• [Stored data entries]
◆ ◆ ◆ ◆
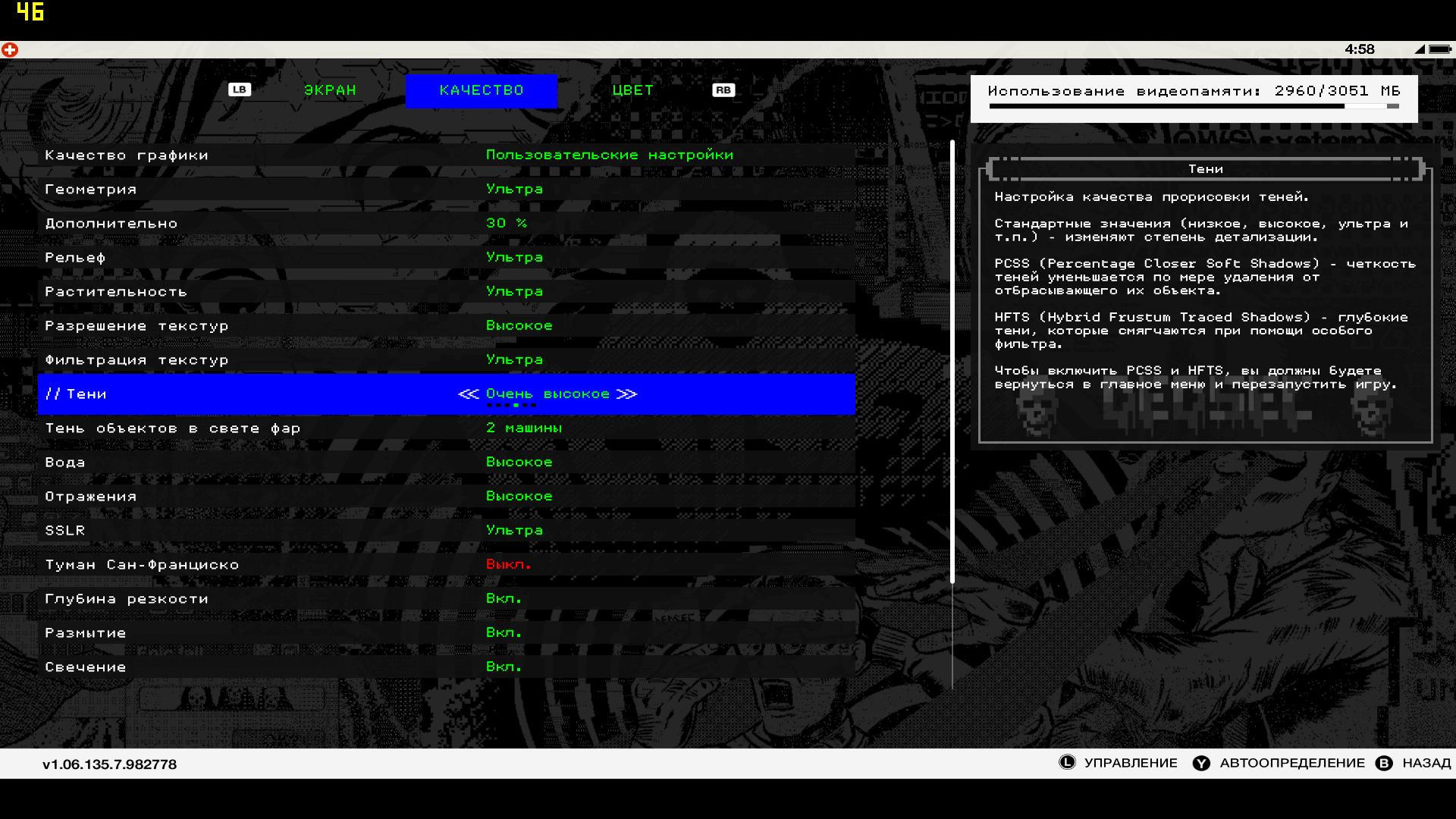Image resolution: width=1456 pixels, height=819 pixels.
Task: Click the battery icon in status bar
Action: pos(1439,49)
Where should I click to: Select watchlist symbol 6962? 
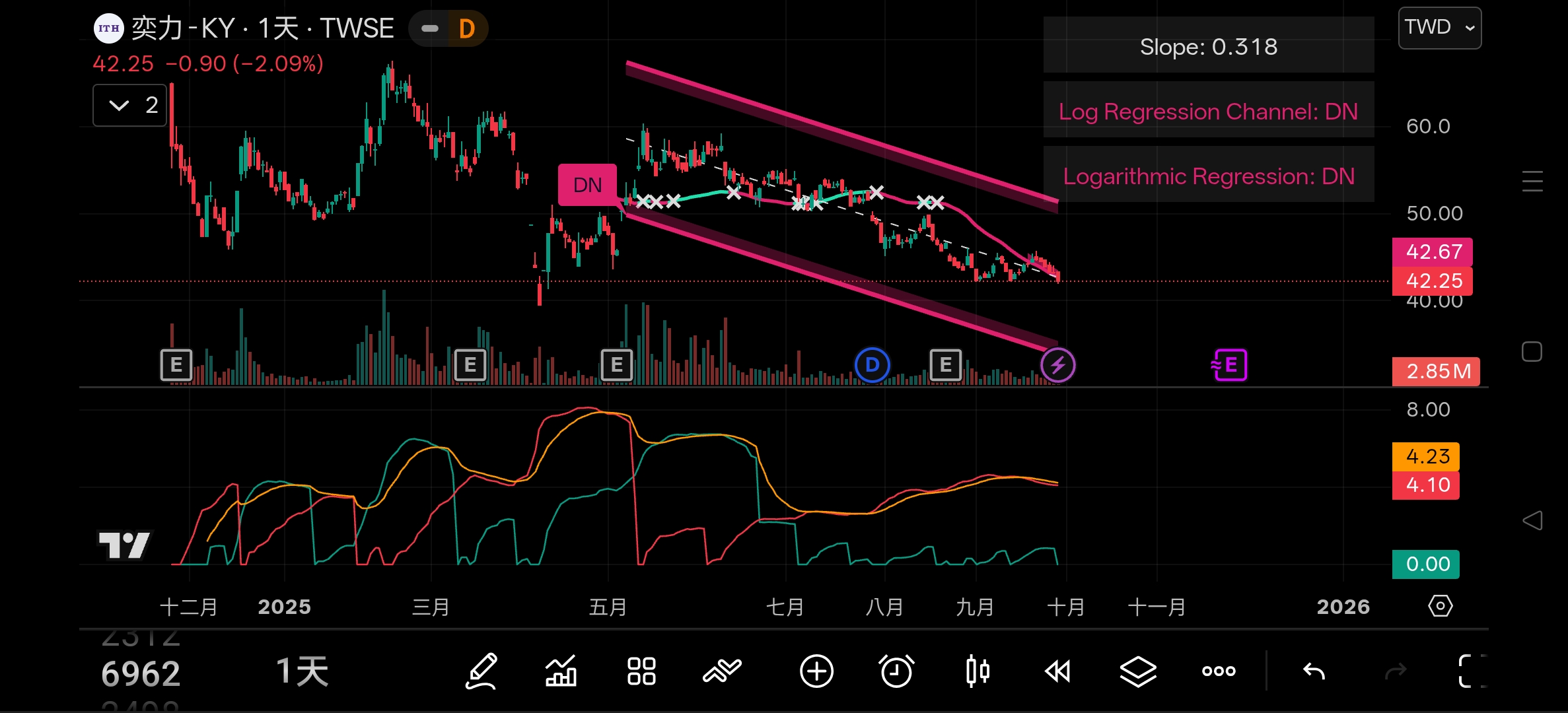141,674
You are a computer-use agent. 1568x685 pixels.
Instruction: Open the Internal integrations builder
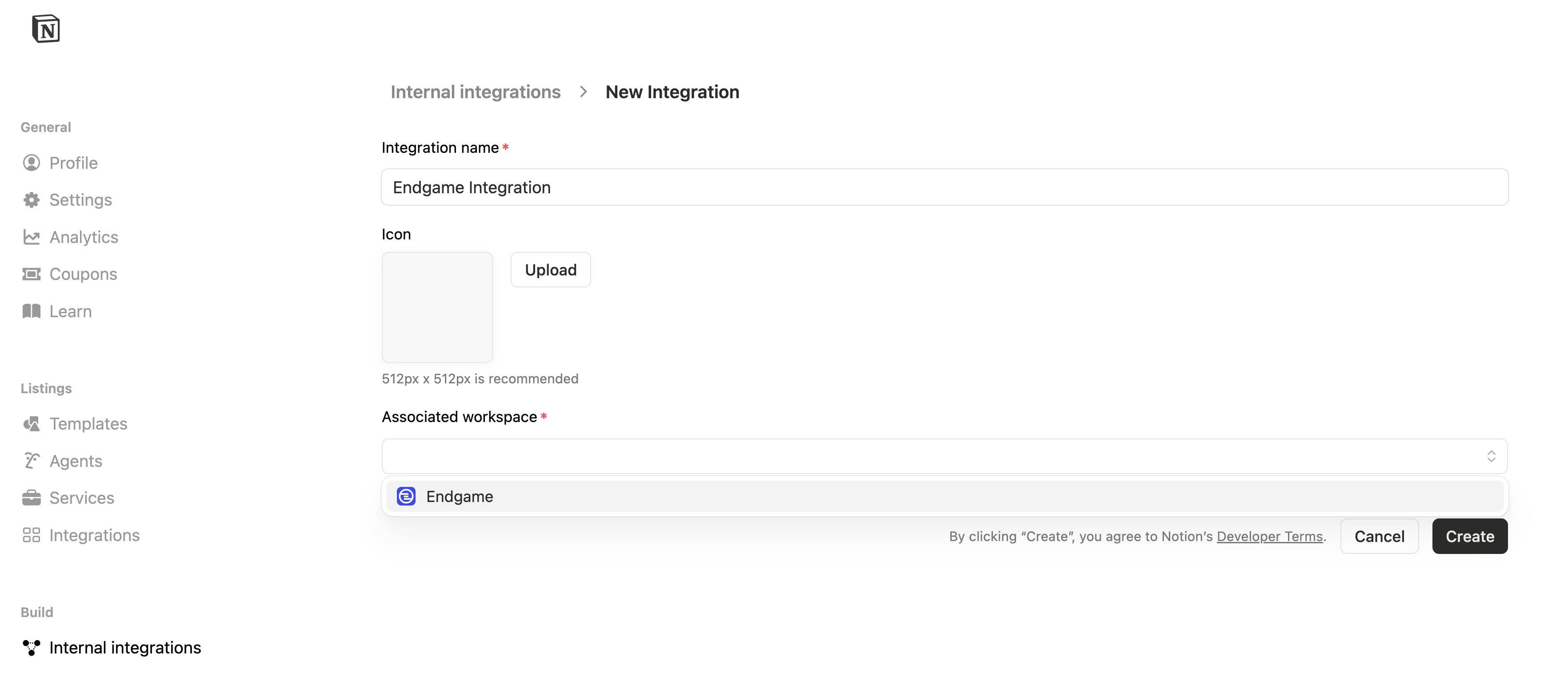point(125,647)
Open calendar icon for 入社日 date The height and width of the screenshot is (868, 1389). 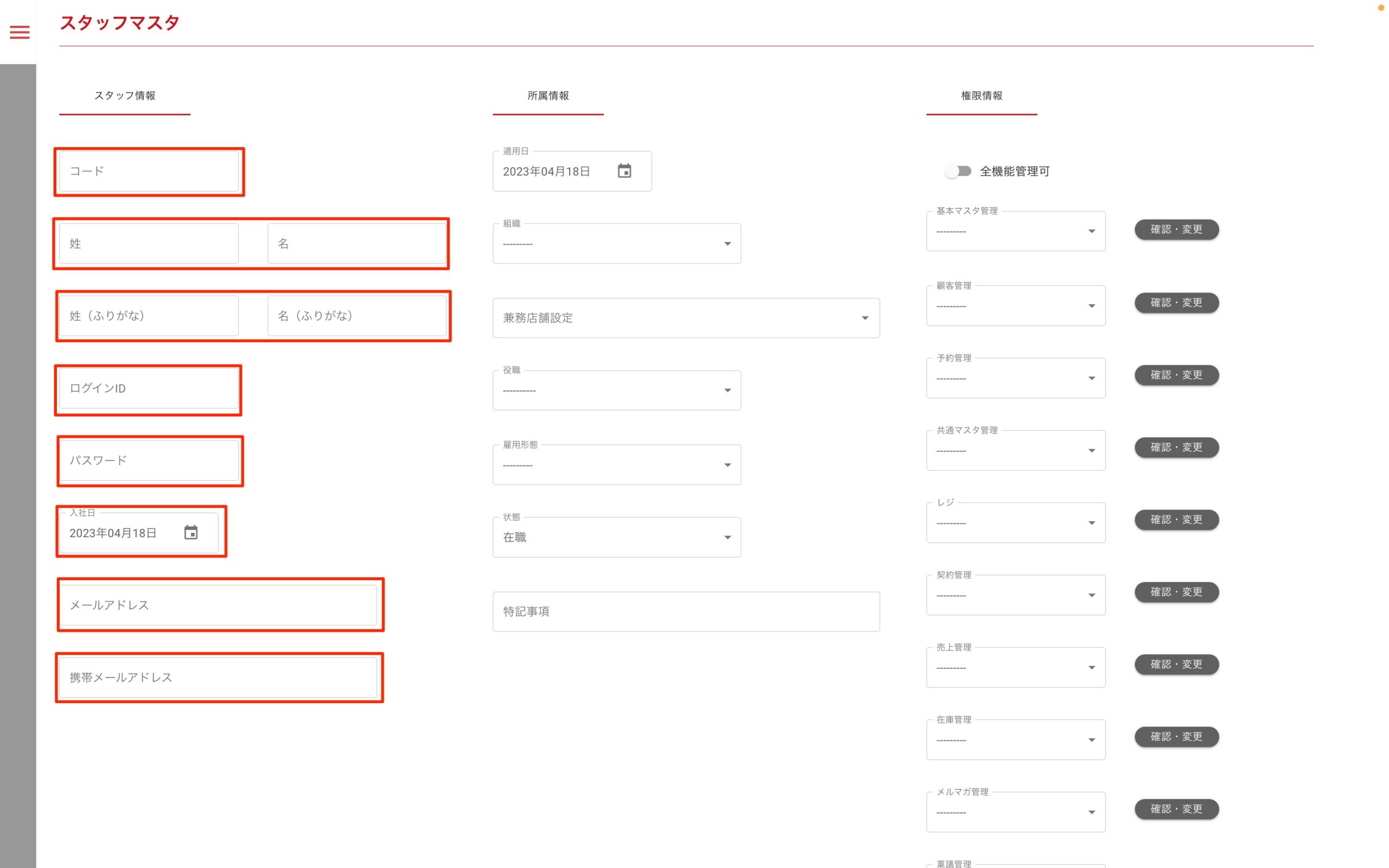pos(190,533)
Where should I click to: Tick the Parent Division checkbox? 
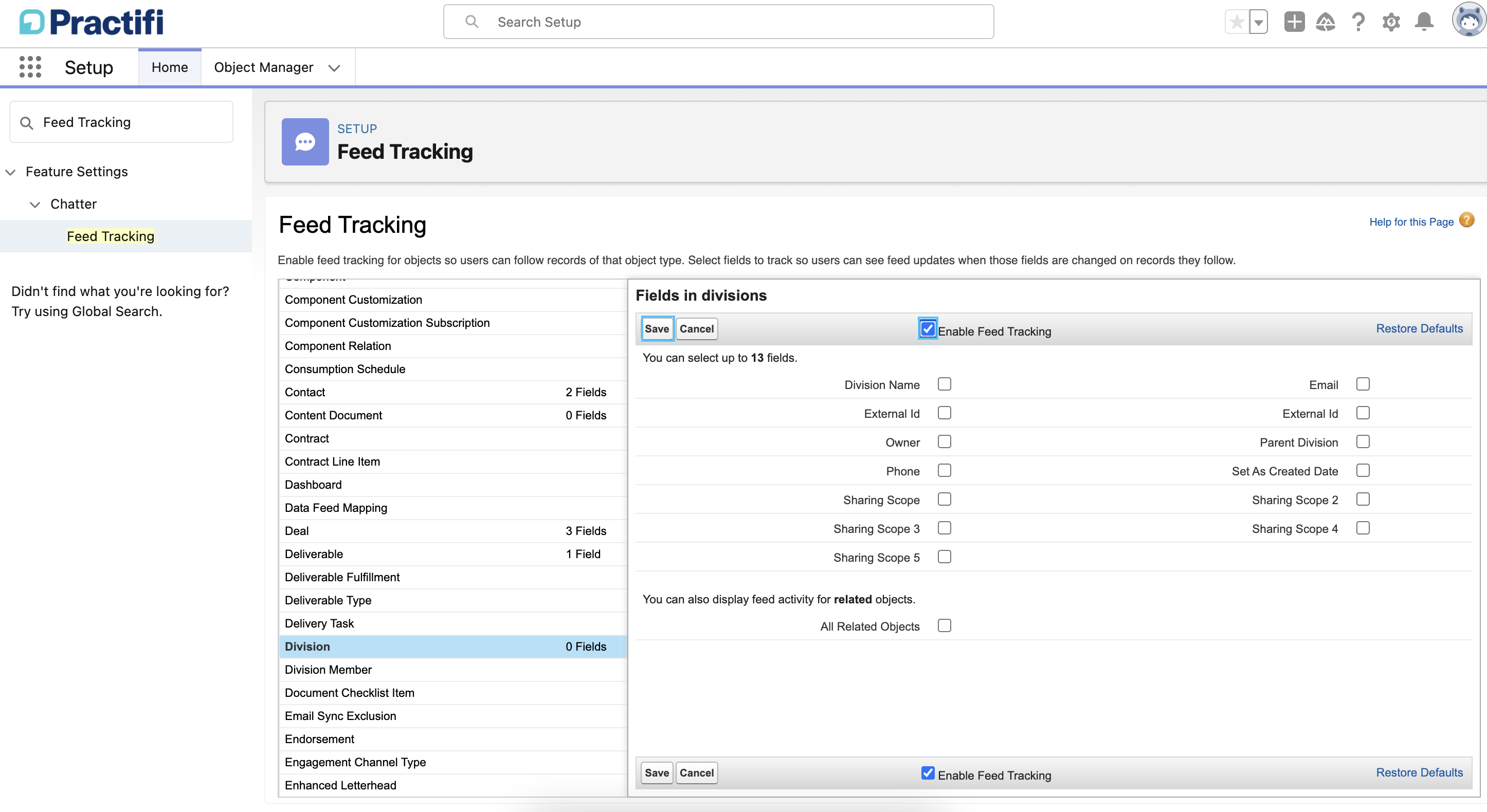click(x=1363, y=441)
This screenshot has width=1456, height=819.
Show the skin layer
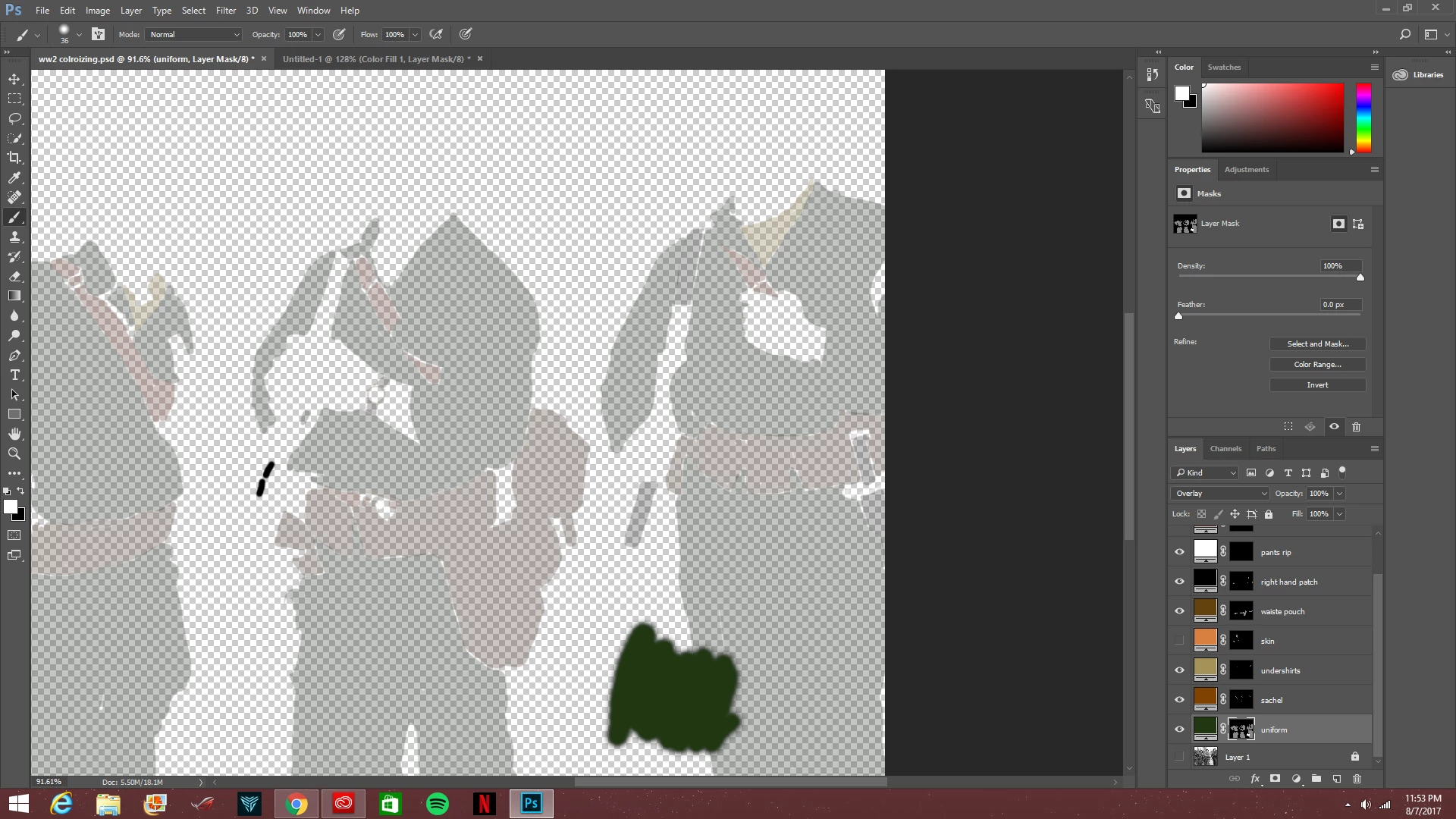[x=1179, y=641]
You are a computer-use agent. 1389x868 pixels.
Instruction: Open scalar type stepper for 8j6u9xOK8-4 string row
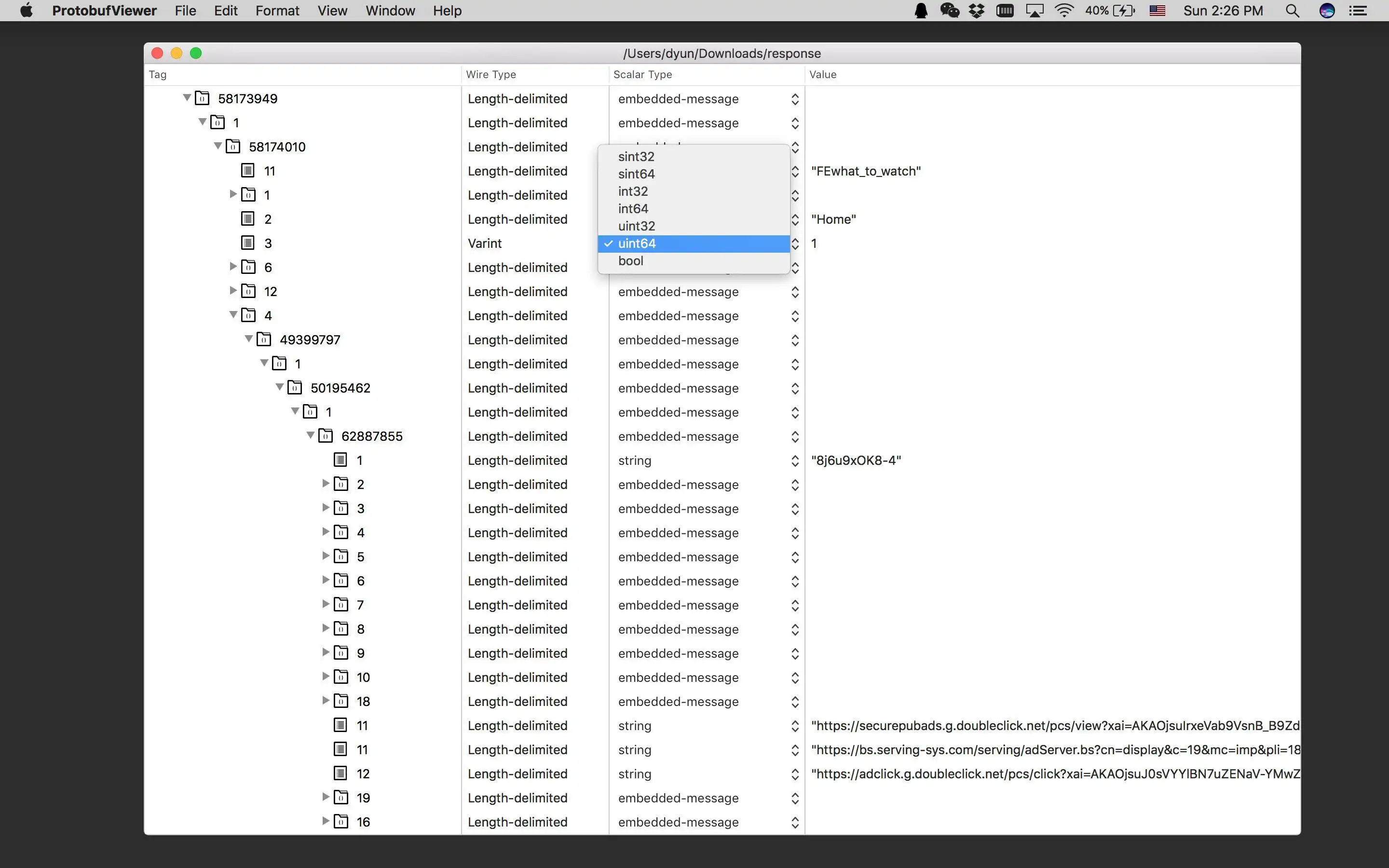(x=794, y=461)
◆ ◆ ◆ ◆
• [About this task]
Which lines above carry the string "computer"? Copy those lines.

• [Response to the task]
You are a computer-use agent. 1568x685 pixels.
You are a computer-use agent. 1389x868 pixels.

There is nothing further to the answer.